It appears that Don used screws to hold the track. That's how I secure track, also. Works for me.


----------



## kklowell (Dec 26, 2014)

Couldn't you put a strip of wood on the backside of that mdf and use screws long enough to go through the mdf and into the wood? Over time, might you also want a rib between the two sides to make sure they can't rack and get off square?
I like this jig...I might have to borrow your idea! The dual purpose aspect is a great idea and will be easier to keep track of then two separate jigs would be.


----------



## CharleyL (Feb 28, 2009)

I agree with Ken, but you could also rough up the outer surface of your piece of T Track with some 80 grit paper, and then epoxy it into the slot, or you could use flat head bolts and nuts on the back side instead of the wood screws to attach it. 

Making a dual purpose jig is a great idea, and it reduces the jig storage space needed, if you save your jigs like I do. I hang mine from my shop ceiling when they are awaiting their next use, and I'm running out of ceiling space.

I usually use my Delta Tenon Jig for this, because I can make finer position adjustments with it than I usually can when adjusting my fence. It will accept work at 45 deg angle too, although the stops for holding the work in position on it are smaller. For larger work I would most likely make a jig much like your's, but haven't needed to, yet.

Charley


----------



## Cherryville Chuck (Sep 28, 2010)

Nice job Don. I've seen a few home made tenoning jigs and they are very similar to that.

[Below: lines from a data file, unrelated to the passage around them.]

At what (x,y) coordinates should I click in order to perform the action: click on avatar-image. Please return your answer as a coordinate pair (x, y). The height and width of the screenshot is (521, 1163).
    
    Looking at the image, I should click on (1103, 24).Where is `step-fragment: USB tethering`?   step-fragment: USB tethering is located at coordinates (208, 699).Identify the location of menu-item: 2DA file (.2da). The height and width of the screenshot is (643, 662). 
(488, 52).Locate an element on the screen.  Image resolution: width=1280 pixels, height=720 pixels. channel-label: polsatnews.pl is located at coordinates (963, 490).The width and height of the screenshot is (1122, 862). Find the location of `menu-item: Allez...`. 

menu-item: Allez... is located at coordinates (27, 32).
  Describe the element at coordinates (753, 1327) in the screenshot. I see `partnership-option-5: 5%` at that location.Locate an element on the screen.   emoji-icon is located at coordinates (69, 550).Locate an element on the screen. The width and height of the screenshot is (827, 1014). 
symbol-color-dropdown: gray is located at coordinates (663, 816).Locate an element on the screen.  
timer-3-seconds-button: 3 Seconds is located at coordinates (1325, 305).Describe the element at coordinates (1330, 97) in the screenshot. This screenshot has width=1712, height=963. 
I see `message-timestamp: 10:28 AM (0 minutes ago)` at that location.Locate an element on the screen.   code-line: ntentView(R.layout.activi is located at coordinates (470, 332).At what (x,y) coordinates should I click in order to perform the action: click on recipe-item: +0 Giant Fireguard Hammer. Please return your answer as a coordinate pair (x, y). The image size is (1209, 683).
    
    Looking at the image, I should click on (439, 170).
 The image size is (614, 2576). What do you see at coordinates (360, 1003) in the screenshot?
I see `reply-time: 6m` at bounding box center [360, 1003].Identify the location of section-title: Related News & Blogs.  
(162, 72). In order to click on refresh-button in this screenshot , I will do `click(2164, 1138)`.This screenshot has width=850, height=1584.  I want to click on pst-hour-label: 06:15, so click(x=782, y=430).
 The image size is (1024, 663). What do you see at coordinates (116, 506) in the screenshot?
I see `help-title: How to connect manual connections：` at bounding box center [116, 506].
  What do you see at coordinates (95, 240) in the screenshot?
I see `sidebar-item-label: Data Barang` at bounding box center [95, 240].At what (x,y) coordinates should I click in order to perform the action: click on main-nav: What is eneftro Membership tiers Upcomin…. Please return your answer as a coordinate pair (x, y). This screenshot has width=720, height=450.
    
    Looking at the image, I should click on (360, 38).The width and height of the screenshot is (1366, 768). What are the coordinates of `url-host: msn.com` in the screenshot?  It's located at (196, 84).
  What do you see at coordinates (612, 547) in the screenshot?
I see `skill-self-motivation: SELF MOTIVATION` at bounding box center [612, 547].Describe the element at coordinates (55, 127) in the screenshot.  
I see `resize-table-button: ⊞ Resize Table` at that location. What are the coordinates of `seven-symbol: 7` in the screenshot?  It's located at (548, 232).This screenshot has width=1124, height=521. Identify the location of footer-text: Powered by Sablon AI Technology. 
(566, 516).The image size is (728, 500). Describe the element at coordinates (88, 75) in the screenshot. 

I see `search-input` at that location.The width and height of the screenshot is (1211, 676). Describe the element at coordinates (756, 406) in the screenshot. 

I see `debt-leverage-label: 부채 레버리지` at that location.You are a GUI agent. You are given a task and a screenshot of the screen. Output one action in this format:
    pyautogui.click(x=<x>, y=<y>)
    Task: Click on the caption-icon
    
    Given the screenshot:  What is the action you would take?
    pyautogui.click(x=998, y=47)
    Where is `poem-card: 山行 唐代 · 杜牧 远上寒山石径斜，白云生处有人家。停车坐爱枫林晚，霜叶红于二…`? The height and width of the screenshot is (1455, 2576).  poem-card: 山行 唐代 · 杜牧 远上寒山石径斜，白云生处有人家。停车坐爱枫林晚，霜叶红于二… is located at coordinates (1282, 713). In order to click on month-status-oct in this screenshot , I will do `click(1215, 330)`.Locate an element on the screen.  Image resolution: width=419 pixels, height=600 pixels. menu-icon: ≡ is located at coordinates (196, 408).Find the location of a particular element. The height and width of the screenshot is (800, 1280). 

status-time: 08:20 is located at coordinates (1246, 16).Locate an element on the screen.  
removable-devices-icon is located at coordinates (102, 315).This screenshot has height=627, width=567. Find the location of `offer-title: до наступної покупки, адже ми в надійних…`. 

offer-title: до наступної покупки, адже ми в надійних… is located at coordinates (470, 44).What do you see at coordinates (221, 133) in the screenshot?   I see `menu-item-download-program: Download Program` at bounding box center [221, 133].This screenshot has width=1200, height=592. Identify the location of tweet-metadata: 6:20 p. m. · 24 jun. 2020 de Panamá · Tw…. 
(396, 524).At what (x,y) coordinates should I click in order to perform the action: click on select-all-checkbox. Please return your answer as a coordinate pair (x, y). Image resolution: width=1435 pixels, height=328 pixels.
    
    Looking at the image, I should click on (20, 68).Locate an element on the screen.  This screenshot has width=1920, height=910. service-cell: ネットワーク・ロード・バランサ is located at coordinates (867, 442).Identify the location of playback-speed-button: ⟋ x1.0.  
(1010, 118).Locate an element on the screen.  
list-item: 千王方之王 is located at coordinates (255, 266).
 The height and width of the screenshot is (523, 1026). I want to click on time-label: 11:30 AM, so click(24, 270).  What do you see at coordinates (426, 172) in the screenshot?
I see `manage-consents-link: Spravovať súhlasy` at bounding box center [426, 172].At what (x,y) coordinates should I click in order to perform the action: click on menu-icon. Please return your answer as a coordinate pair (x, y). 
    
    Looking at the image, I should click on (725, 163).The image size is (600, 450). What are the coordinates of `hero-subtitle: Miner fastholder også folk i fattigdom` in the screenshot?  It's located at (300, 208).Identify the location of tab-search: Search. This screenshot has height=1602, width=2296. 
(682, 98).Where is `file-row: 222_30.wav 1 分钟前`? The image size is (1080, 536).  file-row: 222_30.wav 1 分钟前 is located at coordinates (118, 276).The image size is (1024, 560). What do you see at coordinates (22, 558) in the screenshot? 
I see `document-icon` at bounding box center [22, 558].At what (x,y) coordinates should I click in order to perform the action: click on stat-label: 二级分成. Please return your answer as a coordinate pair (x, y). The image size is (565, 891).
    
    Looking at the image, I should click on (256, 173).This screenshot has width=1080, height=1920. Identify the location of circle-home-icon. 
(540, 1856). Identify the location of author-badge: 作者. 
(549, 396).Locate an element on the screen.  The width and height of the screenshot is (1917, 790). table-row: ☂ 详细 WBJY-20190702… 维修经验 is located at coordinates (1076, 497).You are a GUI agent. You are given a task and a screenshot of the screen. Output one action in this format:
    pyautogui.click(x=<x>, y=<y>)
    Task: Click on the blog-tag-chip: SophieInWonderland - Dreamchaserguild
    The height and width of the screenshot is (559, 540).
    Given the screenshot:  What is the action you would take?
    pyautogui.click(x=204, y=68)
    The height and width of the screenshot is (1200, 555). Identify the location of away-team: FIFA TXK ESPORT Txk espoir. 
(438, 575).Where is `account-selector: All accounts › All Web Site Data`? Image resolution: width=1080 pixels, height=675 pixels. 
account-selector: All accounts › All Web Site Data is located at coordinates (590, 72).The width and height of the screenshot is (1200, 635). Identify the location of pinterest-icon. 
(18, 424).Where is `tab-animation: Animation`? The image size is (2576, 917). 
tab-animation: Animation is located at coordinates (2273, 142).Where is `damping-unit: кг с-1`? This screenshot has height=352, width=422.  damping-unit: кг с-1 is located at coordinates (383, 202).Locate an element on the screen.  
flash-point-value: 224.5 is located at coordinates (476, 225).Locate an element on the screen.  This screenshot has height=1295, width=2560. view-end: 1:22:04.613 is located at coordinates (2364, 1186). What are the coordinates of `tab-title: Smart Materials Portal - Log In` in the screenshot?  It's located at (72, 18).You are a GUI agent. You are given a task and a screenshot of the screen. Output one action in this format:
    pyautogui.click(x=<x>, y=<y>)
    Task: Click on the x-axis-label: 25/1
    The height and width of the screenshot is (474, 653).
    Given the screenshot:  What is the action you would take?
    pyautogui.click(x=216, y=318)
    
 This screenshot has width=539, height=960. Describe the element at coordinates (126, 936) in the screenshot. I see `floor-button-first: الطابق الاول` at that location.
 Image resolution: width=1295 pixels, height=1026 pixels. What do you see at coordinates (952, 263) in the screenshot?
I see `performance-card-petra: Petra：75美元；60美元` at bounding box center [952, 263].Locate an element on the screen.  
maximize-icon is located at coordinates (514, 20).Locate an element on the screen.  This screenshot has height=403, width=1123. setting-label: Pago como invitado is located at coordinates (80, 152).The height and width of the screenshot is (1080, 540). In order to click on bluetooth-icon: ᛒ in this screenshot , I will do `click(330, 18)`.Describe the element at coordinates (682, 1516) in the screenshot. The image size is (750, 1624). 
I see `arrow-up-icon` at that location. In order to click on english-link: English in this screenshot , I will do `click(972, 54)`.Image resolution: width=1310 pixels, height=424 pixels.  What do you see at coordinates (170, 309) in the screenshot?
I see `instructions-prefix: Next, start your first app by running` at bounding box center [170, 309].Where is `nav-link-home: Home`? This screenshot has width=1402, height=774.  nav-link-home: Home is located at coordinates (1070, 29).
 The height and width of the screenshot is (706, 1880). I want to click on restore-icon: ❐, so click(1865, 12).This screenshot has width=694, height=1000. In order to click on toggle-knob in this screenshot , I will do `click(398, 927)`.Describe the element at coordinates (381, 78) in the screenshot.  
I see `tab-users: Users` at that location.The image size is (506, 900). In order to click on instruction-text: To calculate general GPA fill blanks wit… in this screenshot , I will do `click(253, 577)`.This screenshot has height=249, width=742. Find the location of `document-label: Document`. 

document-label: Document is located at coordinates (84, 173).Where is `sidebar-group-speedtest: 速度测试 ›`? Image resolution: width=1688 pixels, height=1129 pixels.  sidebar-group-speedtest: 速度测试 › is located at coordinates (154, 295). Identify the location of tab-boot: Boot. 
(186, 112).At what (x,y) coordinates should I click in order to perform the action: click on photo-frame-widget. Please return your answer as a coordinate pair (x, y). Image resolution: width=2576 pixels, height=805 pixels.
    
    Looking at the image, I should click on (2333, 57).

The one thing I would add to use it for tenoning is a stop/fence to make sure the board stays vertical while it goes through the saw. You could use the t track to mount the stop if you want. I was going to suggest what Charley did, use flat head machine screws and nuts to hold the t track on and since you are pulling outward on it I would put a screw in every available hole to help keep it from distorting.


----------



## hawkeye10 (Jul 28, 2015)

What I really made this jig for is to cut a 7* bevel all the way around for this box top.


----------